The federal climate plan offers $165.7 million over seven years, far less than the fertilizer lobby’s estimated cost, “to support the agriculture industry in developing transformative clean technologies and help farmers adopt commercially available clean technology.”
But the two trade groups cite implementation costs—not the physical impossibility of reaching the emissions target without sacrificing crop yields—as the limiting factor in the federal plan. And at least one senior agronomist in Quebec has been working with farmers to improve manure management and shift to substitute sources of nitrogen, phosphorous, and potassium to cut costs, make their farms more resilient—and reduce emissions.
Farm Transition ‘Could Be a Landslide’
In March, Jacques Nault, vice-president, agronomy at Châteauguay-based Logiag, said the fertilizer supply crisis brought on by Russia’s war in Ukraine should be a big motivator for faster change.
“I understand the problems of distribution and distance, but a crisis like this one opens up opportunities that have not been seized before,” he told The Energy Mix and Quebec Farmers Advocate in an email. “All of this is also consistent with greenhouse gas emission reductions and increases in soil organic carbon,” at which point the tonnes of CO2 reductions “become a farm’s new product and a new source of revenue.”
So far, those alternatives have been emerging at a snail’s pace. But “none of this is rocket science,” Nault wrote. “If financial incentives are there to mitigate farmers’ risks and open the door to a better future, it could be like a landslide.”

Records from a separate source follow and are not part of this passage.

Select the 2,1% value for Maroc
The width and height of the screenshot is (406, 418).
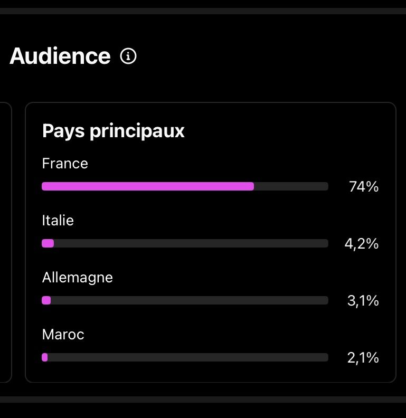tap(363, 358)
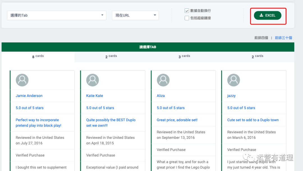This screenshot has height=171, width=303.
Task: Click Aliza's 5.0 out of 5 stars rating
Action: pyautogui.click(x=171, y=108)
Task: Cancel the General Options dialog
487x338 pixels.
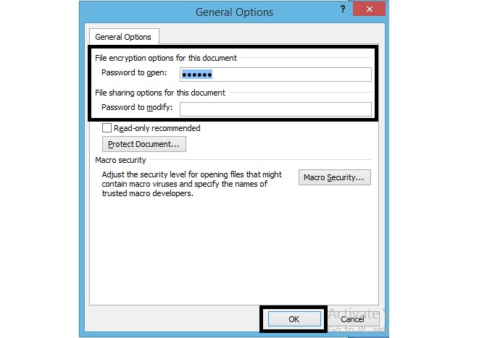Action: [351, 319]
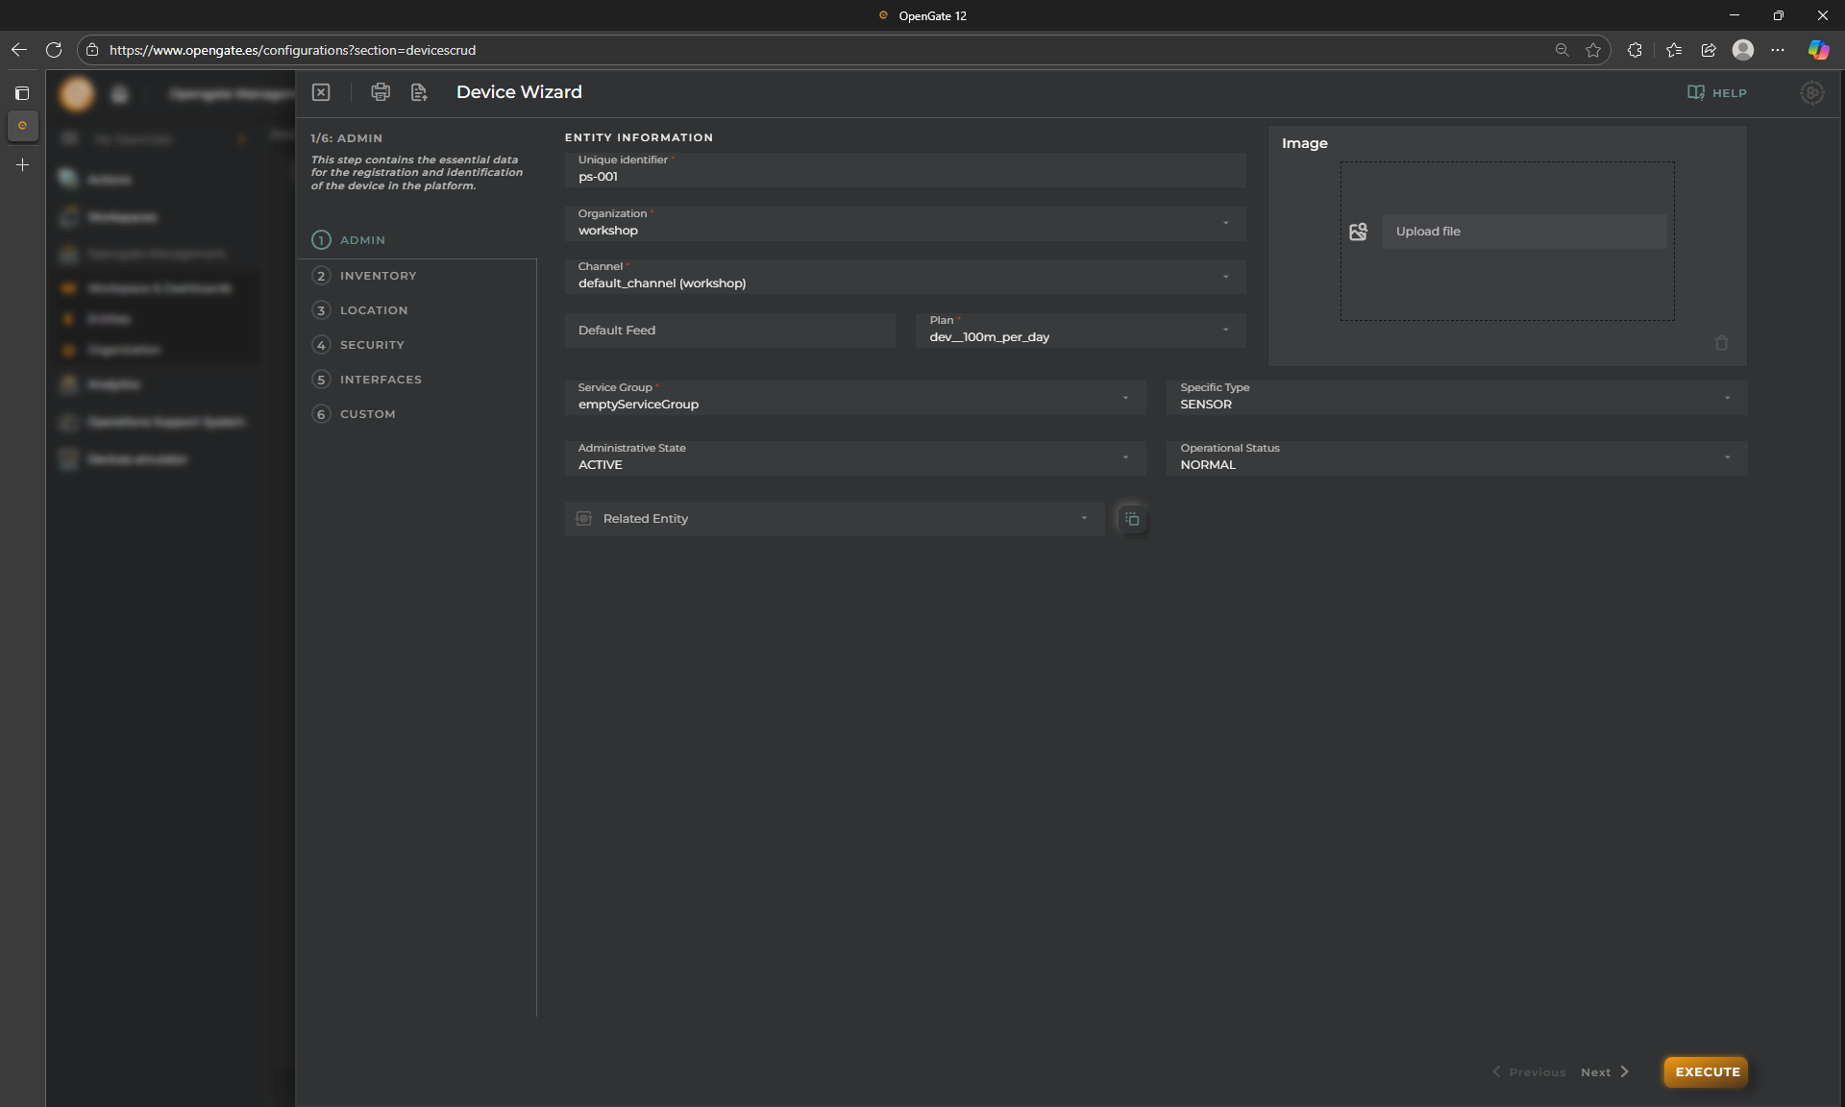Click the image upload icon beside Upload file

click(1358, 232)
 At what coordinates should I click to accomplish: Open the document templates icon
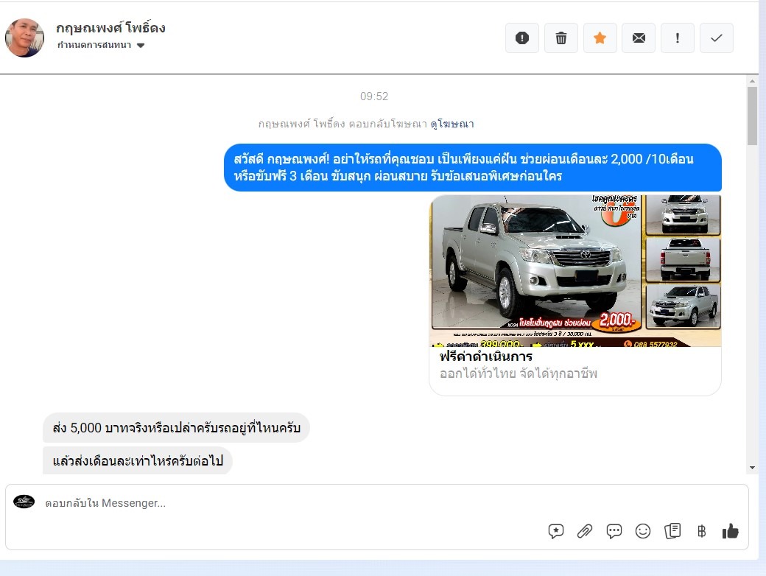point(672,531)
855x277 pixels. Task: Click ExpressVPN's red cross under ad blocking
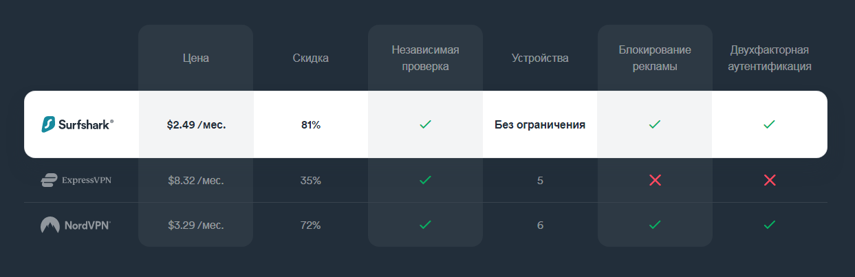(655, 180)
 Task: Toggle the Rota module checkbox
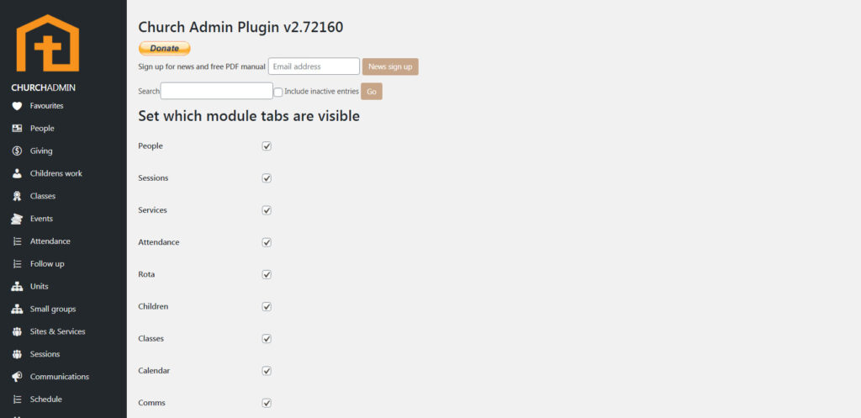pyautogui.click(x=267, y=274)

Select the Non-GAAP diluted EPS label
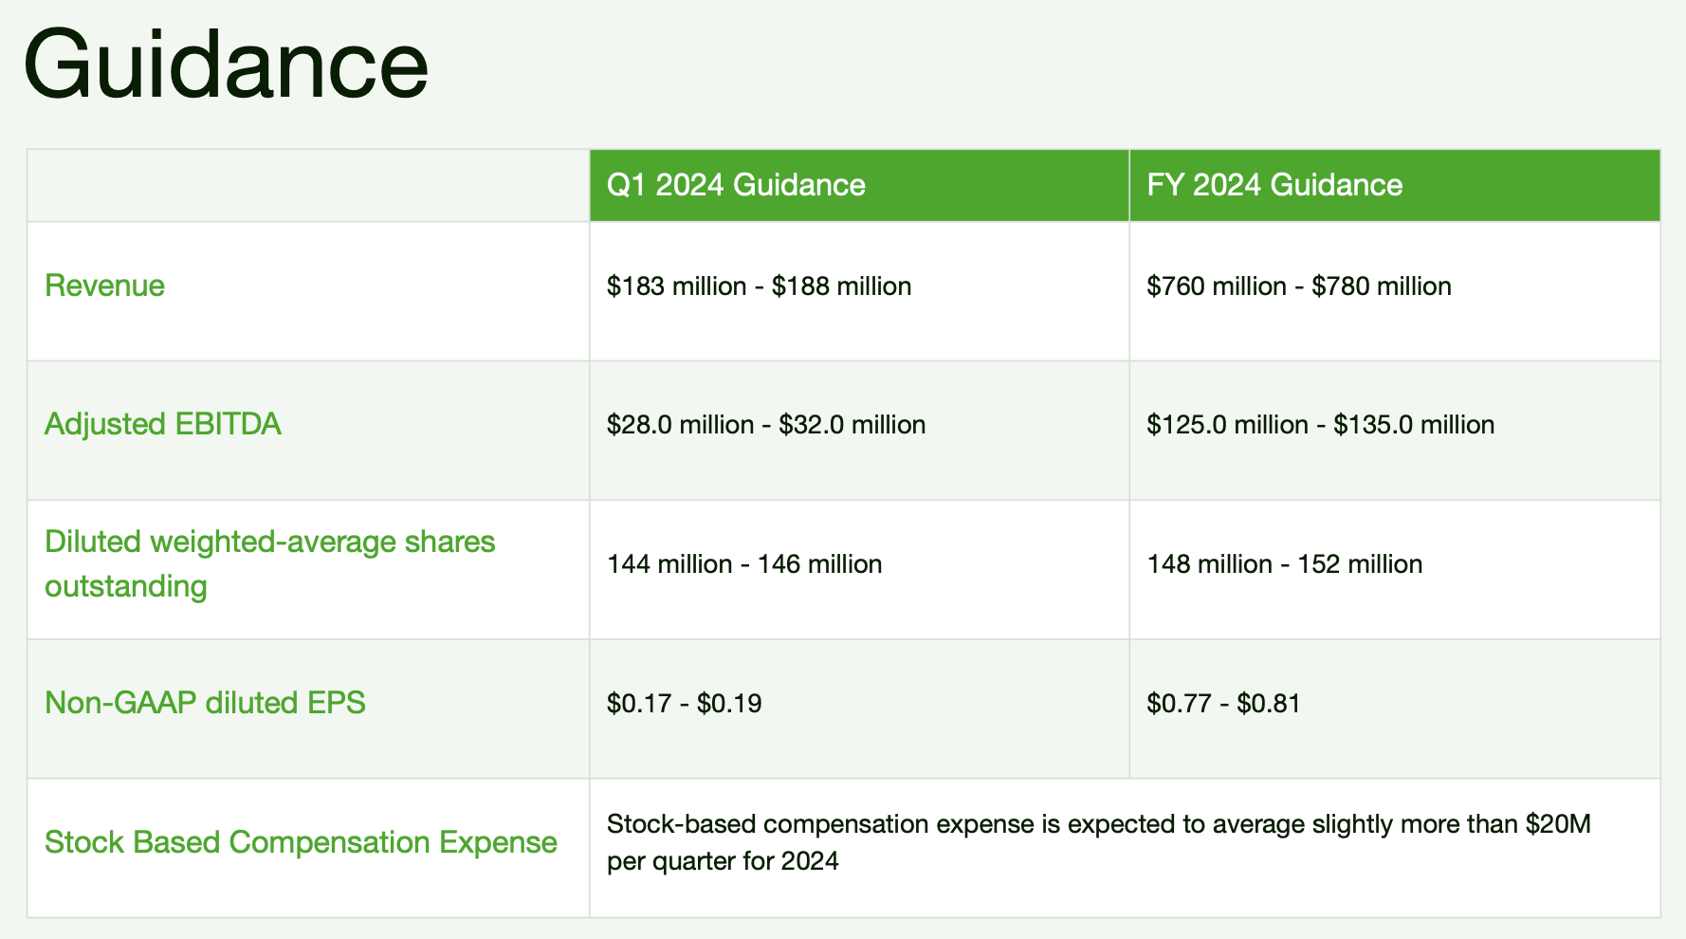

A Canola Council representative said it’s hard to generalize about whether a farm can reduce fertilizer emissions by 30% without sacrificing yields. “It’s a complex issue because the degree to which farms implement 4R practices will vary based on many factors,” they said. “There are large regional differences across growing regions, soils, and crop types, and many other variables such as crop price, fertilizer price, and yield that all impact profitability and vary from farm to farm and over time.”
But Fertilizer Canada’s Clyde Graham said there’s no certainty the 30% target can be reached.
“To our knowledge, there has been no economic impact analysis or feasibility assessment that definitively says we can realistically achieve a 30% absolute reduction by 2030 with no significant loss in yield–both prior to the target being set or since this target was announced nearly two years ago, he told The Mix.
Agriculture Minister Marie-Claude Bibeau welcomed Fertilizer Canada’s finding that nearly half of the 30% target can be achieved without reducing yields, but did not address the trade groups’ reliance on an intensity-based target. While the report focuses on the fertilizer industry’s own nutrient management initiative, she said, “there are several other ways to achieve the emission target.”